--- start of Extract provided ---

Basically, temp is of size [280,280,60,720]. What I am actually doing is getting the average temperatures in a radially symmetric crater. Take the following image as an example: https://s22.postimg.org/6r50fbrld/bilinear.jpg
Imagine the black grid is the lat-lon temperature field at a certain level and time (i.e. temp[*,*,0,0]). Once I have this 2D field, I need to calculate how the average temperature varies from the centre of the crater to the edge. So I define a line (shown in red, with the black dots the locations I want values at), and for each black dot I use the bilinear function to get a value. I then rotate the red line a bit more and do the calculation again, and repeat. On each line there are about 100 points.
Once a full circle of rotations is complete, the average temps from the centre to the edge of the crater are found. But only for one time and one level. At the moment I'm rotating the line by 5 degrees. So each time and each level of data has 36 rotations with each rotation having 100 points on the line to use the bilinear function on. So, it's something like:
for iangle = 0, 35 do begin
for ipoint = 0, 99 do begin
; Find ival and jval of the point we want to interpolate to
ival = ....
jval = ....

--- end of Extract provided ---

Set of tasks>
1. Copy out the crater temperature post from "Basically, temp is" to "about 100 points.".
2. In the crater temperature post, what is the size of temp?
3. Carry on the crater temperature post after its final line.

--- start of Raw records ---

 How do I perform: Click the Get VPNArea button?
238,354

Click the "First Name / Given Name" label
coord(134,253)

--- end of Raw records ---
--- start of Raw records ---

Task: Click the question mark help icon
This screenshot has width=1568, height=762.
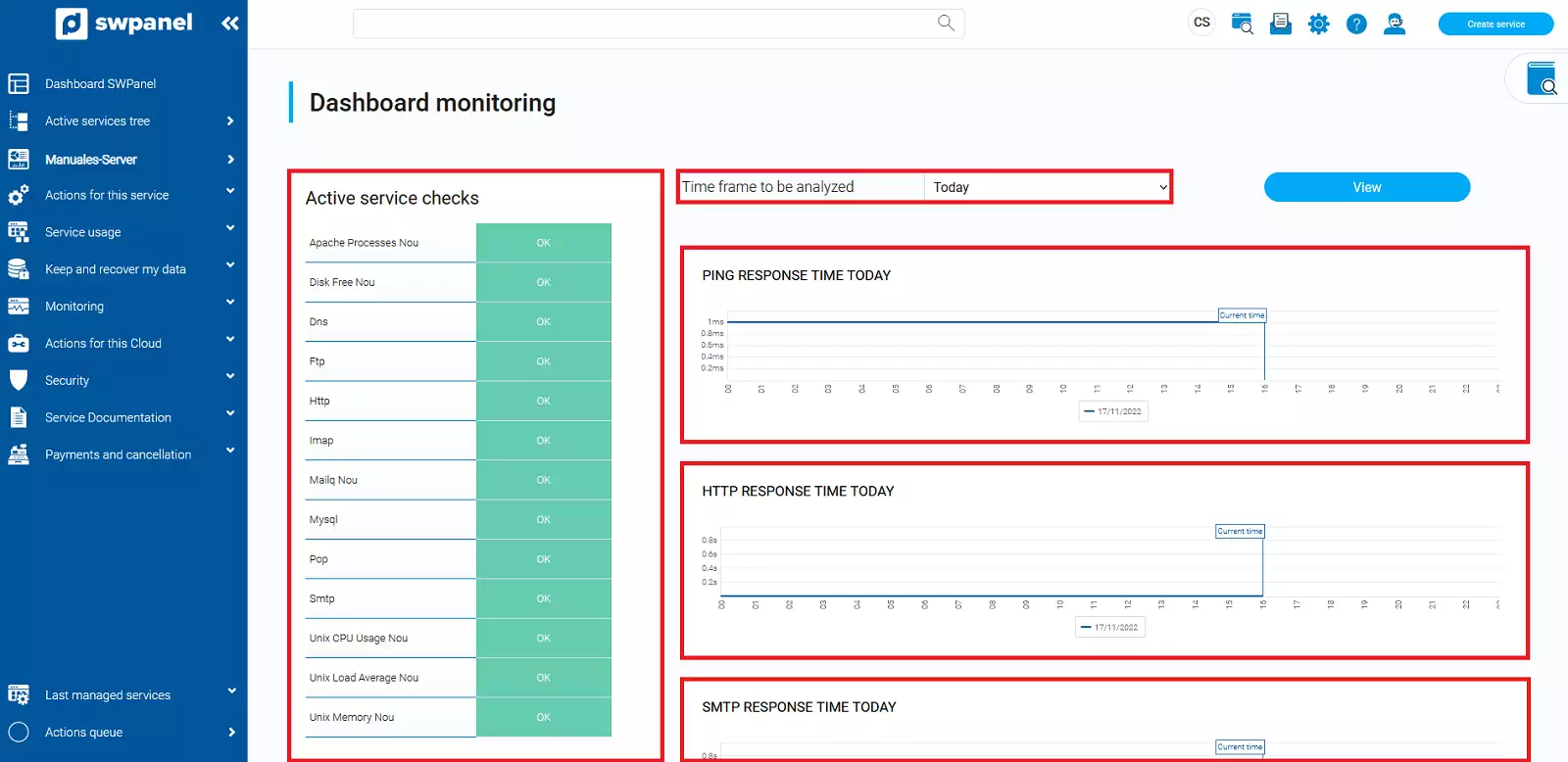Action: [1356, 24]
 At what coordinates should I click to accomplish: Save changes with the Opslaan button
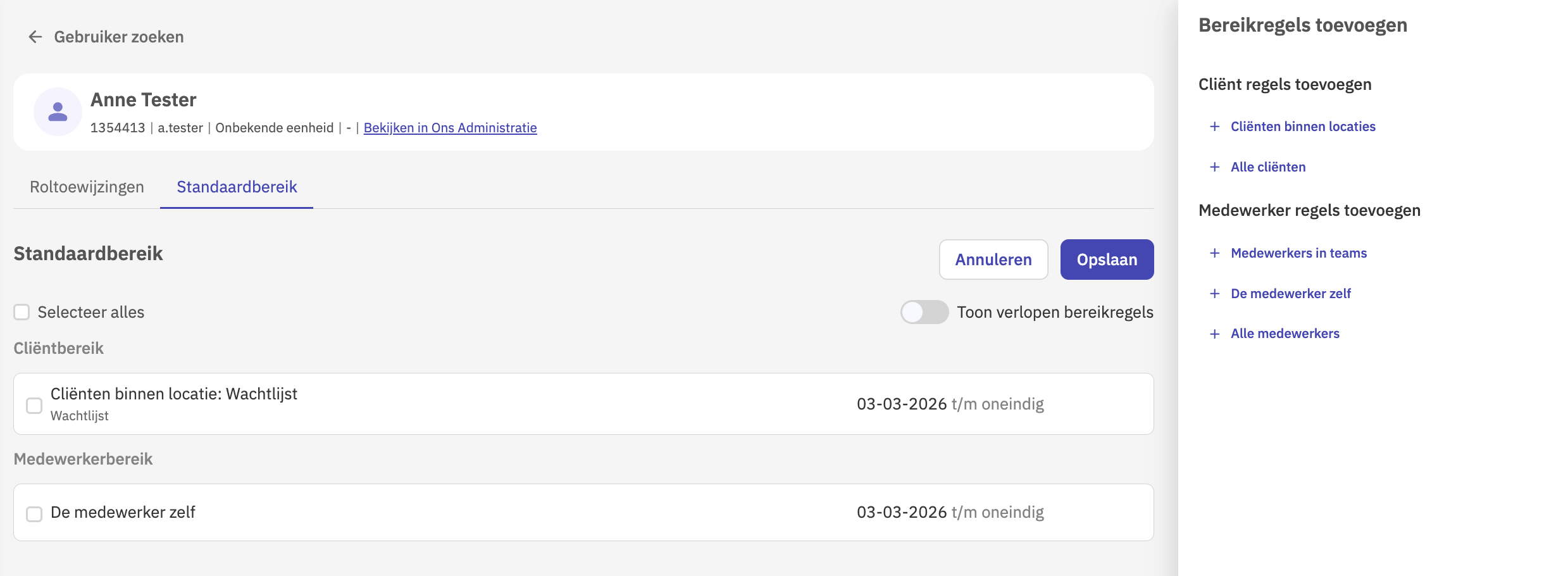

--- end of Raw records ---
--- start of Raw records ---

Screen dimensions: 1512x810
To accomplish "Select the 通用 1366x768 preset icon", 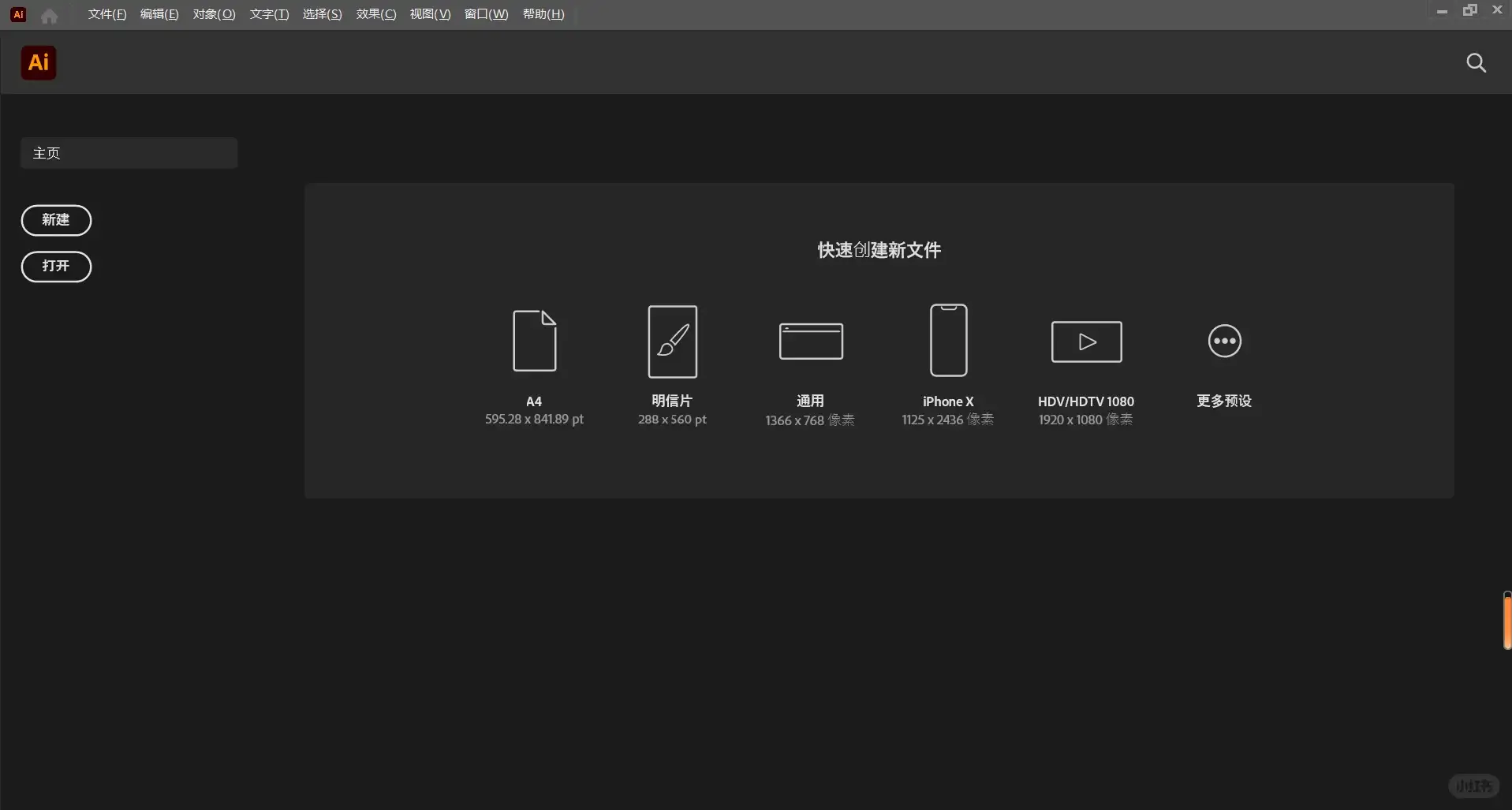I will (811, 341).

--- end of Raw records ---

Replies>
1.
Basically, temp is of size [280,280,60,720]. What I am actually doing is getting the average temperatures in a radially symmetric crater. Take the following image as an example: https://s22.postimg.org/6r50fbrld/bilinear.jpg
Imagine the black grid is the lat-lon temperature field at a certain level and time (i.e. temp[*,*,0,0]). Once I have this 2D field, I need to calculate how the average temperature varies from the centre of the crater to the edge. So I define a line (shown in red, with the black dots the locations I want values at), and for each black dot I use the bilinear function to get a value. I then rotate the red line a bit more and do the calculation again, and repeat. On each line there are about 100 points.

2. [280,280,60,720]

3.
for itime = 0, 719 do begin
for ilev = 0, 59 do begin
out_vals[ipoint,ilev,itime] = out_vals[ipoint,ilev,itime] + bilinear(temp[*,*,ilev,itime],ival,jval)/36
endfor
endfor
endfor
endfor
And it goes really rather slowly. Looping through just iangle, ipoint and itime takes 131 seconds (using the TIC,TOC functions). This then needs multiplied by 60 to loop through each atmospheric level, so it takes more than two hours in total. And this is just for one lot of data. At the moment I have 50 or so of these to calculate, so that's almost 5 days of IDL calculation!
I was thinking there was maybe something that could be done where the iangle and ipoint loops still occur (as they have to, in order to find the i and j indices for the bilinear interpolation), but then interpolation could occur for all itime and ilev values at once in some speedy IDL vectorized way (since they are using the same indices). But maybe not! Maybe I need to find something other than IDL that might be quicker. Or just accept it is going to take a while to calculate!
Apologies if none of this makes sense!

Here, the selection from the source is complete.